= Exercise set =
• A. Decide whether each statement agrees with the HDBaseT passage below: (i) HDBaseT runs over CAT5e/6 networking cables; (ii) HDBaseT allows shorter cable lengths than HDMI; (iii) a switched-on microwave causes interference in HDBaseT. Answer yes or no for each, quoting the words of the passage that decide it.
• B. Summarize the HDBaseT passage below in two sentences.

= Text excerpt =
A group of high profile consumer electronics giant including the likes of LG, Samsung and Sony, have come together to push a new A/V cable standard called HDBaseT that, they hope, will replace HDMI one day.
Surprisingly, HDBaseT uses standard CAT5e/6 networking cables, which are not only very common and therefore very affordable, but also allows for cable lengths of up to 100m, far more than HDMI, without the need for pesky and expensive repeaters.
As for the killer feature, well, it can transmit up to 100w of power which according to Audioholics, should be enough to drive a 37-inch TV (presumably a LCD model). Since it is based on standard networking cable, The HDBaseT format has enough bandwidth to transmit full HD 1080p, 3D as well as super HD content as well.
And since it is uses modulated packets at a much lower frequency than usual, HDBaseT is immune to electromagnetic interference which you get when you switch on a microwave. This means no signal degradation and in turn, no chances for $200 cables.

= Data segment =
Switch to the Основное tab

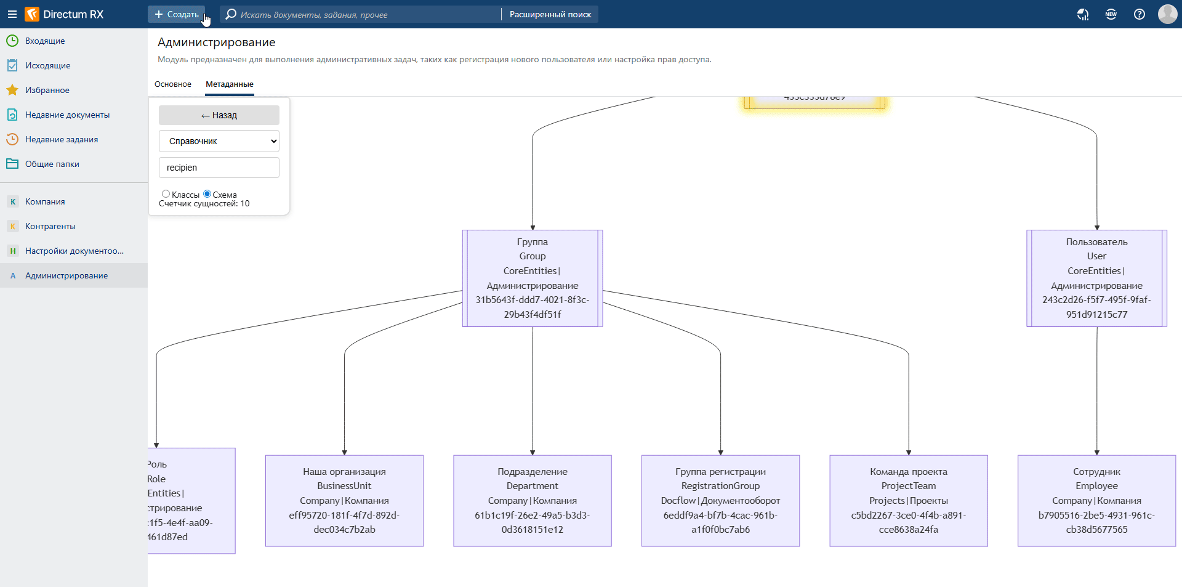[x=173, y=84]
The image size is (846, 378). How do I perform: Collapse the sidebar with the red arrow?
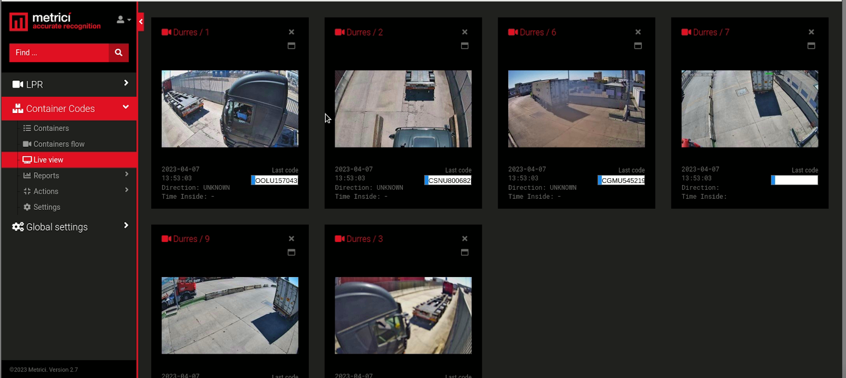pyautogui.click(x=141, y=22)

= Exercise answers =
• A.
(i) Yes: "HDBaseT uses standard CAT5e/6 networking cables"
(ii) No: "allows for cable lengths of up to 100m, far more than HDMI"
(iii) No: "HDBaseT is immune to electromagnetic interference which you get when you switch on a microwave"

• B. LG, Samsung, Sony and other consumer electronics makers are promoting HDBaseT, a new A/V cable standard they hope will one day replace HDMI. It uses common CAT5e/6 networking cables that reach up to 100m without repeaters, carries up to 100w of power, has enough bandwidth for full HD 1080p, 3D and super HD content, and is immune to electromagnetic interference.